[Saved data entries]
= = = = =

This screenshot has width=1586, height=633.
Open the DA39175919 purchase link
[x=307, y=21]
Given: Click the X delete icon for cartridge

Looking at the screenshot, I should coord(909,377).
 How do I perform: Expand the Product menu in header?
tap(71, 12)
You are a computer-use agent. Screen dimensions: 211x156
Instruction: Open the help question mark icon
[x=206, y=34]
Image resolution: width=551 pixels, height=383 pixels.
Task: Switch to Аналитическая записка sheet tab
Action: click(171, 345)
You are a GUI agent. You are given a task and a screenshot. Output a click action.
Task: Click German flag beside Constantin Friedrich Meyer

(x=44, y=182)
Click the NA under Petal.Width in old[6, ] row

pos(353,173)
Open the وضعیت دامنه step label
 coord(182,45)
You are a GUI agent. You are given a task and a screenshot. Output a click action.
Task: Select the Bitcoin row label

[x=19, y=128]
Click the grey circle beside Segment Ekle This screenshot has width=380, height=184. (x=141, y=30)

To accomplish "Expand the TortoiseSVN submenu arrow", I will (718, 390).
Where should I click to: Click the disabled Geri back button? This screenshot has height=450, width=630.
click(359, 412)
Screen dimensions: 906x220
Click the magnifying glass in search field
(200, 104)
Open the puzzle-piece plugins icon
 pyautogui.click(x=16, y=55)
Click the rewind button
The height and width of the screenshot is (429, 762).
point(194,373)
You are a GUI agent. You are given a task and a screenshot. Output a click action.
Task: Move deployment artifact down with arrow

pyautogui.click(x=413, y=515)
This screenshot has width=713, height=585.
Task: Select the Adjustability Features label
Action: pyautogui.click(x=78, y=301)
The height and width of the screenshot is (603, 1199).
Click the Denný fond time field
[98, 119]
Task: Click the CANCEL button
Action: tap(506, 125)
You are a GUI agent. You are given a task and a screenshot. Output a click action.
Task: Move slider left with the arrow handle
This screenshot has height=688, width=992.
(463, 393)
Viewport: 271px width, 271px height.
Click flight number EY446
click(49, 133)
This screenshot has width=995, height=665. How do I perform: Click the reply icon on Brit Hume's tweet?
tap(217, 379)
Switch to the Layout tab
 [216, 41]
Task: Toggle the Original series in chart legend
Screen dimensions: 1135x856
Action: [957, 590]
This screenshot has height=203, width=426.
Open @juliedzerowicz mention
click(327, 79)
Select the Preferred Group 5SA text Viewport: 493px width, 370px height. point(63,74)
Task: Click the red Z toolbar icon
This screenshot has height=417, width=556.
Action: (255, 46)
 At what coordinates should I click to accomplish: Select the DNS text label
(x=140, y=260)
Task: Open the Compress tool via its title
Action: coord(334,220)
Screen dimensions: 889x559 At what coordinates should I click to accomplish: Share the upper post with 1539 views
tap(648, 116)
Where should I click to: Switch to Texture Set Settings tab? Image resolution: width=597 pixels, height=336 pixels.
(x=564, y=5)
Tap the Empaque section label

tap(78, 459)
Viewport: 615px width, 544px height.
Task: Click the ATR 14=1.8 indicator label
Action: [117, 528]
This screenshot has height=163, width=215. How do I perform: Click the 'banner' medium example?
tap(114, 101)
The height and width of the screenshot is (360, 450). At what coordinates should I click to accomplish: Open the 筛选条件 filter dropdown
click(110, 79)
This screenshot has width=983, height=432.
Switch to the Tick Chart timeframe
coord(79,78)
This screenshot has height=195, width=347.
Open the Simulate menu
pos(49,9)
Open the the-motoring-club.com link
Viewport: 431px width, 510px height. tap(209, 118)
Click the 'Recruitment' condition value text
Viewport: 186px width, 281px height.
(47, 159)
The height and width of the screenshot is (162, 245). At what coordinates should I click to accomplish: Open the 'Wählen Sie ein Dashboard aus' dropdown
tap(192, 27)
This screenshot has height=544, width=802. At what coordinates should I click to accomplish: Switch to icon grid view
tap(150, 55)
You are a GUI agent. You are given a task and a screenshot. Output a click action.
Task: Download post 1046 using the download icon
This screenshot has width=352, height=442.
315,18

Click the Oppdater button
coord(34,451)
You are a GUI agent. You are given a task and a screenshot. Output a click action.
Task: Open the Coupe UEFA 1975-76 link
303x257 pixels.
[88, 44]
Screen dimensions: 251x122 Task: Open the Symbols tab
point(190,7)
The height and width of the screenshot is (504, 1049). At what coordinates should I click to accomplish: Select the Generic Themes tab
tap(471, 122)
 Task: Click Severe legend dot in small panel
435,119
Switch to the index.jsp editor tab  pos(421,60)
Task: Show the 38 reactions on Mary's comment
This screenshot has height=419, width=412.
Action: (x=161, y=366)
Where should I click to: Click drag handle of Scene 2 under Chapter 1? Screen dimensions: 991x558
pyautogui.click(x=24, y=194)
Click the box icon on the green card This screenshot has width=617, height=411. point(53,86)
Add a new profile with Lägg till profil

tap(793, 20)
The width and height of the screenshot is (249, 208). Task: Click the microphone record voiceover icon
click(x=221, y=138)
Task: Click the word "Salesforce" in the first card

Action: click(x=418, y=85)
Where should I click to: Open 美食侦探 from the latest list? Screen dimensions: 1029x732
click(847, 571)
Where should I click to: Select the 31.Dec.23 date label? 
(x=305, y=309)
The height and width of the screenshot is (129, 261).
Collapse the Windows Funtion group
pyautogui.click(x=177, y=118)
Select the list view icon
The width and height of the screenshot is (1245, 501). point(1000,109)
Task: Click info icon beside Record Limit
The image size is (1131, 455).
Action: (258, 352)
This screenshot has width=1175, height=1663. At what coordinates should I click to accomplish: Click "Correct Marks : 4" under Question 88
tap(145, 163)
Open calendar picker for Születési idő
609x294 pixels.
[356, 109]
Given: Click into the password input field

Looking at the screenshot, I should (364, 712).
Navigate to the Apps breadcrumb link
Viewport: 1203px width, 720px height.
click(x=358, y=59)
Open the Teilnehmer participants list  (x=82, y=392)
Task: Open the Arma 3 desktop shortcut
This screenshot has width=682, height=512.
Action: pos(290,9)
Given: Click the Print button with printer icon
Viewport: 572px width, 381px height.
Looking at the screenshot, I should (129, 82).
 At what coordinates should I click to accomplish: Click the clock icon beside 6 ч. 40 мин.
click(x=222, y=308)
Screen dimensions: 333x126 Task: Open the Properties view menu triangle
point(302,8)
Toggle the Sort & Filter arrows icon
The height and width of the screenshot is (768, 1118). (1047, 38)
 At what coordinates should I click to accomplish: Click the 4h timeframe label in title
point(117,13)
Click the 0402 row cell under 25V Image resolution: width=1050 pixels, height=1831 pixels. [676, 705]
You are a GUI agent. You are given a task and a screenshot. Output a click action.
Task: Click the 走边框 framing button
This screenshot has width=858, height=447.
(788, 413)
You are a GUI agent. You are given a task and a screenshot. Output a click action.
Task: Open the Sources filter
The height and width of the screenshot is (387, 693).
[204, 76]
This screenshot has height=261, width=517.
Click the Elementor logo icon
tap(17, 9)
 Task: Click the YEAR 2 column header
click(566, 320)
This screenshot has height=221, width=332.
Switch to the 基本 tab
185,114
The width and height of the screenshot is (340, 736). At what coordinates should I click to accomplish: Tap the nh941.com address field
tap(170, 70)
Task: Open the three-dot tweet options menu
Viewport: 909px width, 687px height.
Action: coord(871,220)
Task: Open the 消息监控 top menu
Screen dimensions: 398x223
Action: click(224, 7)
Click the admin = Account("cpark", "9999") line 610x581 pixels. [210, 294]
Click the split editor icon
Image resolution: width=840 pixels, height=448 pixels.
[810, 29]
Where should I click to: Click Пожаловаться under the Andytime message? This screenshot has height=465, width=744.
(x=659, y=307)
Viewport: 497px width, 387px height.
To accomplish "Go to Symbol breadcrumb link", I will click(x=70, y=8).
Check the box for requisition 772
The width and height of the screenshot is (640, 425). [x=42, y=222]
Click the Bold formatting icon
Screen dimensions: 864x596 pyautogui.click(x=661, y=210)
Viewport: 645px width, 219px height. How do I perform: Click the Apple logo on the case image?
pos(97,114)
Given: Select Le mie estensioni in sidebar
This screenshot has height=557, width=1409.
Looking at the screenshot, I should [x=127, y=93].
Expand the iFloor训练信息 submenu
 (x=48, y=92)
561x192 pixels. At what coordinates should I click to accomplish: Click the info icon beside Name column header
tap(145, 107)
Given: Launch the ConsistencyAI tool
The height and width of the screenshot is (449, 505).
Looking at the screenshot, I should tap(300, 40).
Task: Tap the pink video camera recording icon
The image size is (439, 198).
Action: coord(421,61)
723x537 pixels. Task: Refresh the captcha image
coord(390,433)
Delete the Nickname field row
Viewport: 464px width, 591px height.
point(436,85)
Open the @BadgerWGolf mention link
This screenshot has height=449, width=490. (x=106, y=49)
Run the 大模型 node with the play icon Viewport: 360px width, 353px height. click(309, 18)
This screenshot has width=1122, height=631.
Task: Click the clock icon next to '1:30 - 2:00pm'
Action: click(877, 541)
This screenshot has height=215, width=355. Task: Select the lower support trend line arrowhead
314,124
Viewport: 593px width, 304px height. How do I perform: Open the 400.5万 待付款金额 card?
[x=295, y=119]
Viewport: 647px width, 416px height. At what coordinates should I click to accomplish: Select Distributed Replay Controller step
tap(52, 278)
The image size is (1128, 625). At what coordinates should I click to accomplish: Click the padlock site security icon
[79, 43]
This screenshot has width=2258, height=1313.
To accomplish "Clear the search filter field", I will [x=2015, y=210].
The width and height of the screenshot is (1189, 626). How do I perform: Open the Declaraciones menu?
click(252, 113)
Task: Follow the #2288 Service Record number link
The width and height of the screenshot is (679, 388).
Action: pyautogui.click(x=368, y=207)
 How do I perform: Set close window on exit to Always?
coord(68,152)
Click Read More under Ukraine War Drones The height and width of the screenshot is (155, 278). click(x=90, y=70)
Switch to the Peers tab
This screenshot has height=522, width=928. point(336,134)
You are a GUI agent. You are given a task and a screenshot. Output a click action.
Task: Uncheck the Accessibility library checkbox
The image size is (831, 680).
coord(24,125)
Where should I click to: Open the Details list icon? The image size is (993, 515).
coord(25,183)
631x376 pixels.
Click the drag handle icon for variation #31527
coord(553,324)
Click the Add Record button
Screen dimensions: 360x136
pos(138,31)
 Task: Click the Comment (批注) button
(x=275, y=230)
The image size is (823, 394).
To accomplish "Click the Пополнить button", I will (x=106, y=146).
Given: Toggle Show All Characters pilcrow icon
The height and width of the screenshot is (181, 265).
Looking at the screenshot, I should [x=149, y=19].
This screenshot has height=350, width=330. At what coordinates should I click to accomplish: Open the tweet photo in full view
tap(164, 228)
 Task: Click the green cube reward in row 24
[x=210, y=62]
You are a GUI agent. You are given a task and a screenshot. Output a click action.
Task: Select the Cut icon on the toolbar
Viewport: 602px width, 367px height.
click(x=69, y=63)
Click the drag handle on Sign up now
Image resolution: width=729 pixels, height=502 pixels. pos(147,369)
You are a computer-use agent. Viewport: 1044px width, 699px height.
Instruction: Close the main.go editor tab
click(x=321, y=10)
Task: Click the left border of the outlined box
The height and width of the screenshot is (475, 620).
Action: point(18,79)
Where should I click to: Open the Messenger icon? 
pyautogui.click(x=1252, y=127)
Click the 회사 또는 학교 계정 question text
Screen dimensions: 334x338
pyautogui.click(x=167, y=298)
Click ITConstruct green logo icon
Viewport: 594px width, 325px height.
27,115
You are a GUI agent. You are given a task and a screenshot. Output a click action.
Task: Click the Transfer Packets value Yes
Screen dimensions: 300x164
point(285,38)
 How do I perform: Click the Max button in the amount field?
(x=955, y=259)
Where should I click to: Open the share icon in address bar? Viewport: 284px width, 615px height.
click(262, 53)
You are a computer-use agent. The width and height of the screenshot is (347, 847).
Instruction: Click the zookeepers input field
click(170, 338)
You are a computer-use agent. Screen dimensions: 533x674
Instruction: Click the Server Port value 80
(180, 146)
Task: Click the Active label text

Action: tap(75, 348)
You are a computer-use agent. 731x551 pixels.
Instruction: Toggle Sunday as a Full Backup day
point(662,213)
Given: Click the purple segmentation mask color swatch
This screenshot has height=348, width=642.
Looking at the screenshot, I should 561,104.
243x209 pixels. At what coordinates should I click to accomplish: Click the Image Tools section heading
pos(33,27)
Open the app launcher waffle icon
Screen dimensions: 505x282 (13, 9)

= = = = =

Exercise description: In the lines above, locate the string "will". Copy every line where it occurs.

Answer for this exercise:
To accomplish "Expand the TortoiseSVN submenu arrow", I will (718, 390).
To accomplish "Go to Symbol breadcrumb link", I will click(x=70, y=8).
To accomplish "Clear the search filter field", I will [x=2015, y=210].
To accomplish "Click the Пополнить button", I will (x=106, y=146).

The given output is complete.